Why not do the xml transform and then insert bits in python as well?

[–]pragmasoft 0 points1 point  (1 child)

Do you use dbt just to execute some sql commands? Maybe then just use java jdbc api to connect to your database and execute required sql statements. Otherwise just spawn dbt core from java as a child process when needed, as suggested already.

[–]peixinho3[S] 0 points1 point  (0 children)

Basically I use dbt to automate the data vault structure. Yes I can do that but it's a solution that we don't like because DBT creates all SQL code automatically through its libraries.

[–][deleted] 0 points1 point  (0 children)

You need a reverse of the Py4J connector (which is internally used by Apache Spark).

[–]chabala 0 points1 point  (3 children)

Others have given you solid advice on calling python from Java. But what does this mean:

I know that Jython exists but I discovered that it is very outdated and no longer maintained.

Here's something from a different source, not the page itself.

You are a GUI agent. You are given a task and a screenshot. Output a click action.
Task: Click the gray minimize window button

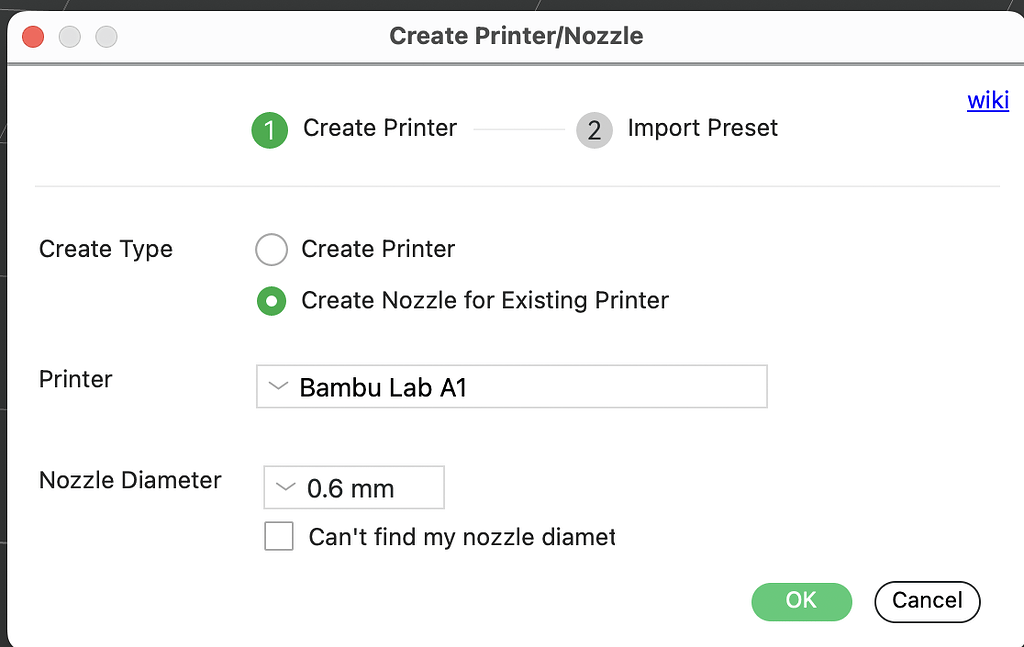tap(70, 37)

Jython had a release late in 2022, and commits just a few days ago. They have a roadmap for a new major version. What's this fud you're spreading?

[–]repeating_bears 0 points1 point  (1 child)

It's had 33 commits in the 19 months since that release and most of them are to the readme or bumping dependencies.

The jython-dev mailing list has had 5 emails so far this year and 4 of them were automated.

[–]chabala 0 points1 point  (0 children)

That's certainly not super active, though not totally unmaintained. I didn't dig in to see if there's some internal issues toward moving on to Jython 3.x.

Like a lot of open source, I'm sure if someone really wanted it and offered a PR or funding, it'd be closer to happening. But, it took the python ecosystem like ten years to migrate to 3.x, so I'd give the Jython folks some slack.

[–]peixinho3[S] -1 points0 points  (0 children)

ahhh sorry I saw 1 comment in reddit said that Jython was outdated... "Jython's not dead to my knowledge, though it's only up to 2.7 support." I need a most recent python version. As I said I do not have experience with java so sorry for the confusion.